PPF, GPF, VPF, and EPF! Know the difference between 4 types of Provident funds

by Banking Desk

Every person needs financial and social security after retirement. It is the duty of the government to ensure the security and freedom of the citizen, which he gets after retirement after serving the country. All the governments provide benefits to the citizens in the form of a Provident Fund or PF. PF is a mandatory fund that is managed by the government of a country to prepare people for their retirement. There are 4 types of Provident Funds in India. Let’s understand the difference between these funds.


Any organization having more than 20 salaried members is compulsorily required to make payment to the Employees’ Provident Fund. 12% of the salary of employees or workers is sent to the account managed by EPFO.  The employees also get interest on this amount. The account matures on the retirement of the employee. However, an employee can withdraw money from this account even before retirement on a few conditions. This amount is tax-free even after maturity.

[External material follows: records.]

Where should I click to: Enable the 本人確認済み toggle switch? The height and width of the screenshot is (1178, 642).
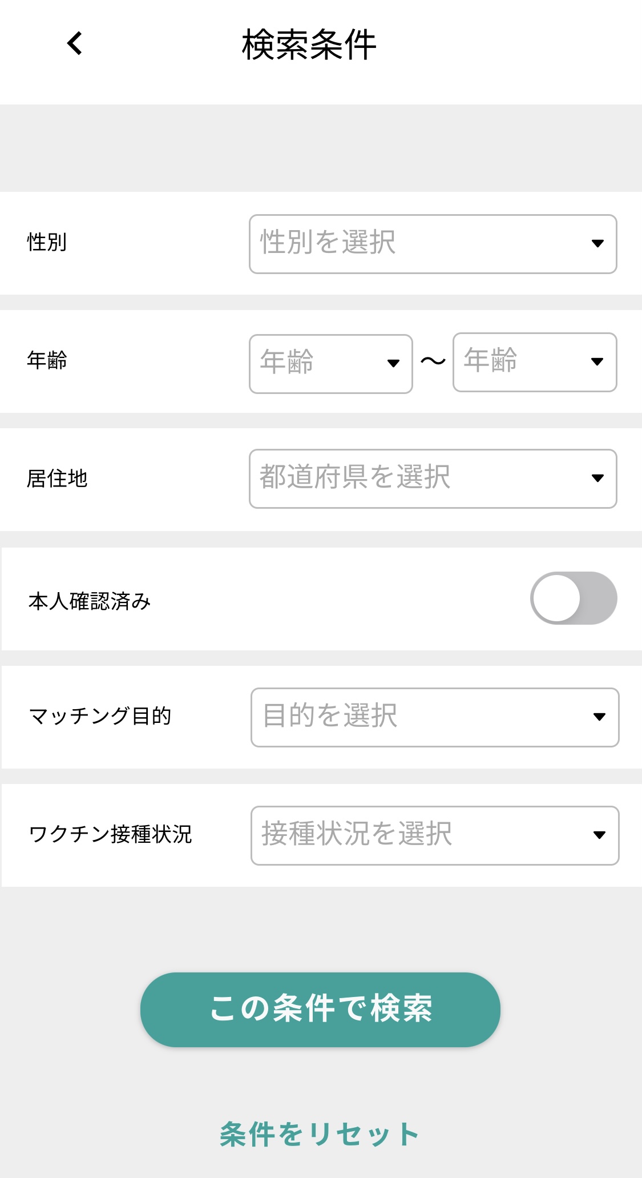pos(573,598)
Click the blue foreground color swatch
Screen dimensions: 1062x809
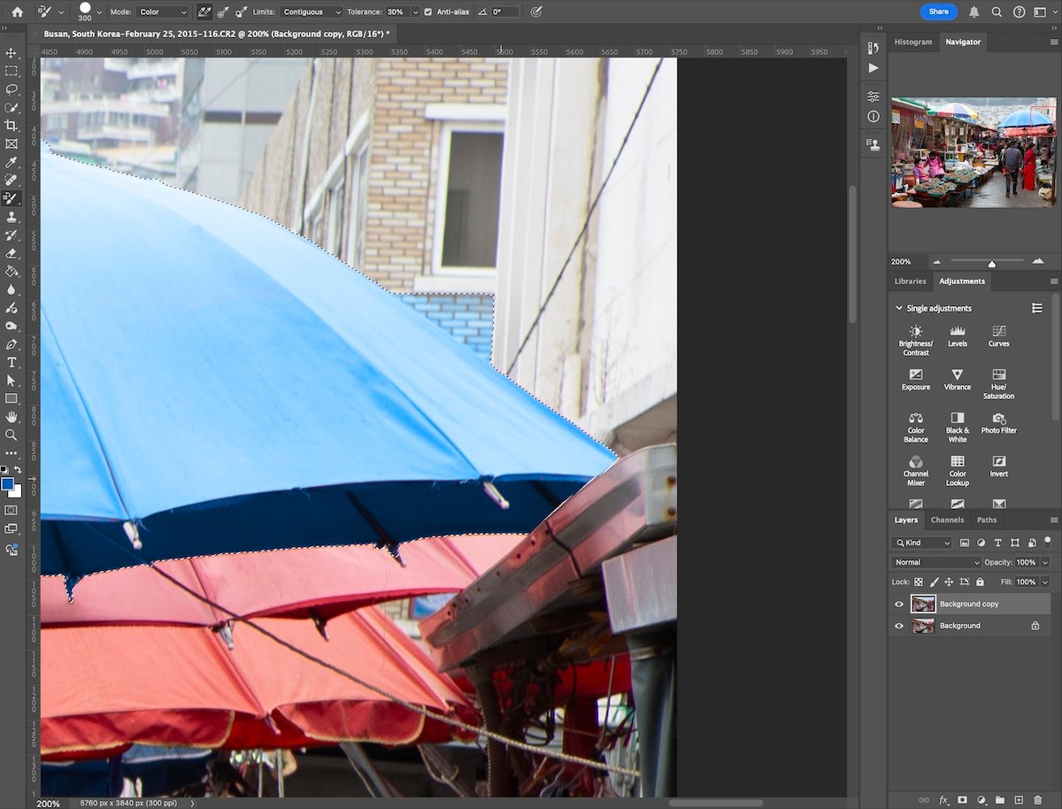[8, 485]
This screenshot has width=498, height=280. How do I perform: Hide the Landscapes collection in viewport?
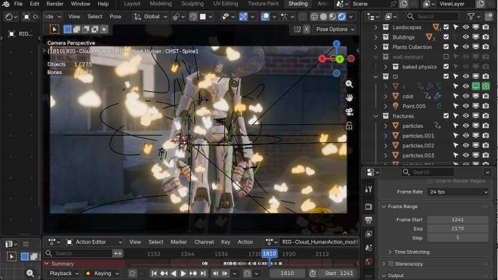(465, 28)
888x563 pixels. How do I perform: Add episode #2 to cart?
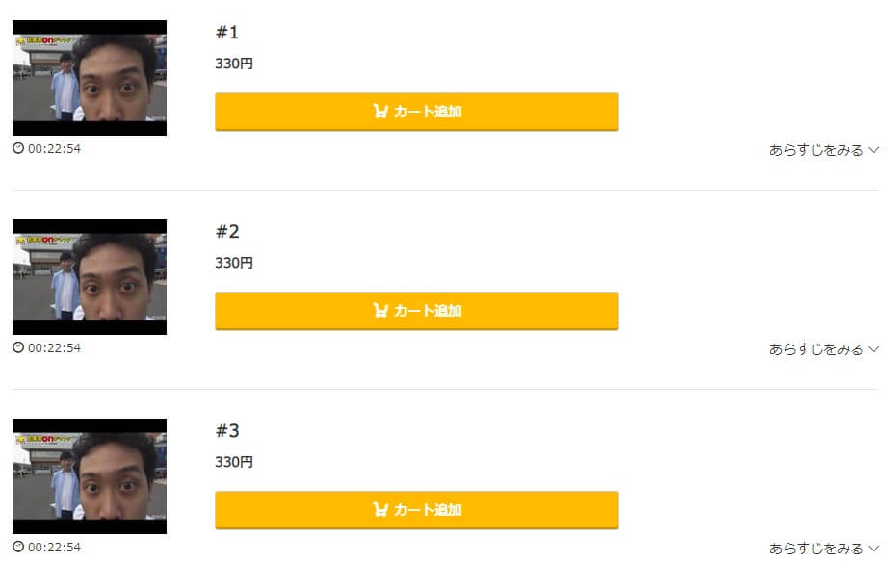(417, 311)
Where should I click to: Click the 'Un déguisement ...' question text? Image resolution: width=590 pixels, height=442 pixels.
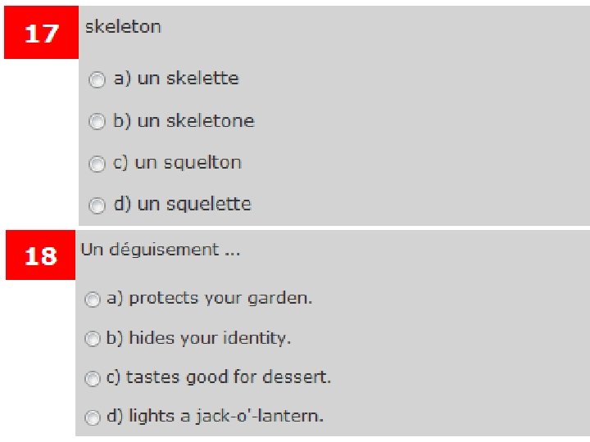pos(160,250)
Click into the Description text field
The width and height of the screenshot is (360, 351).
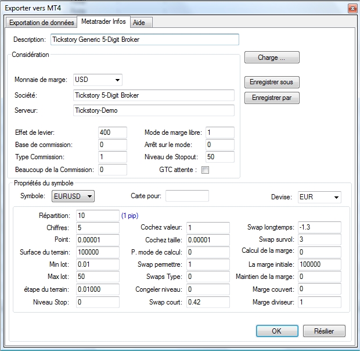tap(144, 40)
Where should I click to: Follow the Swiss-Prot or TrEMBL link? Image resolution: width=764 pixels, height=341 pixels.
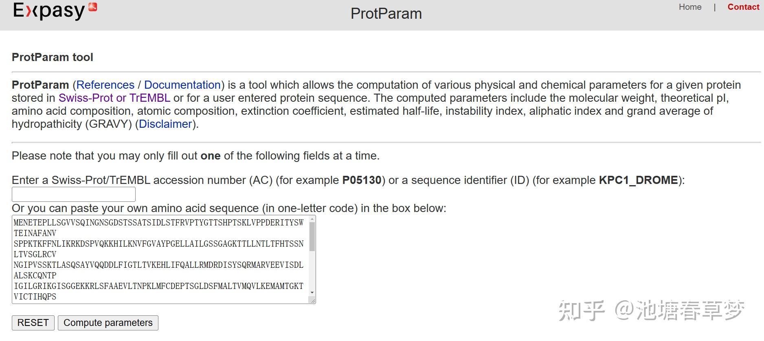(114, 98)
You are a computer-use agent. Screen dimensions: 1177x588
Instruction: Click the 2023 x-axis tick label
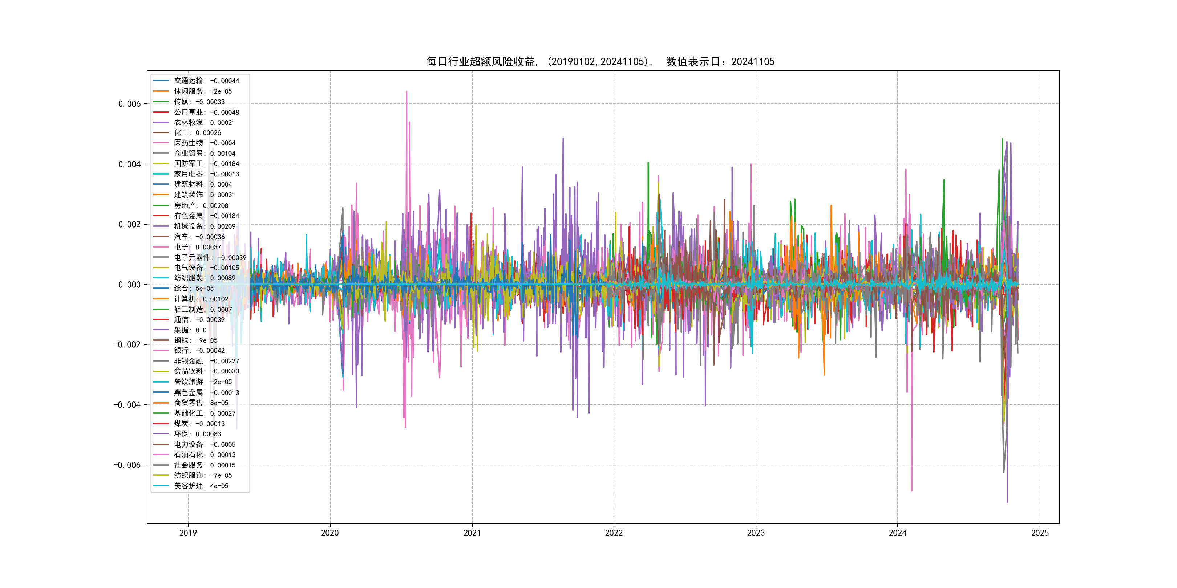(756, 533)
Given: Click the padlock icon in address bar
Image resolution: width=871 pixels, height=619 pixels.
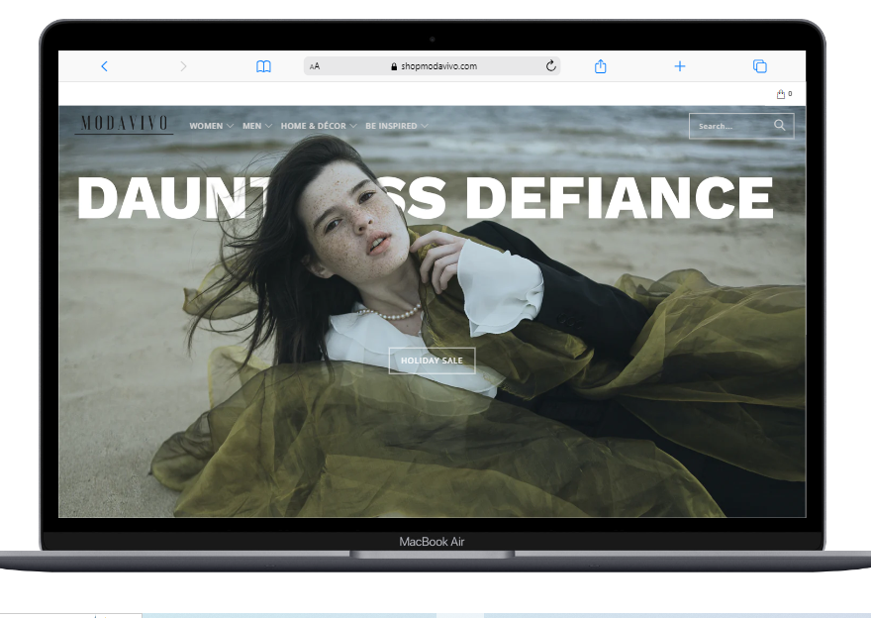Looking at the screenshot, I should [x=394, y=67].
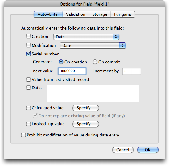This screenshot has height=166, width=169.
Task: Uncheck the Serial number checkbox
Action: coord(28,54)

Also read: What Is A Contra Fund? Should You Invest In It?

Voluntary Provident Fund is the exceeding part of EPF contribution. If an employee wants to contribute more than the required 12 percent of his salary to EPF, then he will have to take the help of VPF. The interest rate on this is the same as that of EPF.  Recently, EPFO ​​has reduced the interest rate on EPF from 8.5 percent to 8.1 percent. So VPF will also have the same interest rate.


General Provident Fund is a type of PPF available only to government employees. A government employee deposits a fixed part of his salary in it as a contribution. The money deposited in this fund is also available at the time of retirement. Interest will also be available on the deposited money. The interest rate on GPF is being offered by the government at 7.1 percent. Keep in mind that private-sector employees are not eligible for GPF.


 Public Provident Fund was started in India in 1968 with the objective of mobilizing small savings as an investment. On this, the tax benefit is available up to Rs 1.5 lakh annually. Anyone can open a PPF account for long-term returns. At present, a 7.1 percent interest rate is being offered on this.

 Which one you should choose?

 Provident funds have been proven a very strong social security instruments. Besides, they promise better long-term returns. If you are a private employee then you can take advantage of EPF as well as VPF.  GPF is better for government employees, but it has a lower interest rate than EPF and VPF.  On the other hand, if you are self employed and want to invest, then you only have the option of PPF.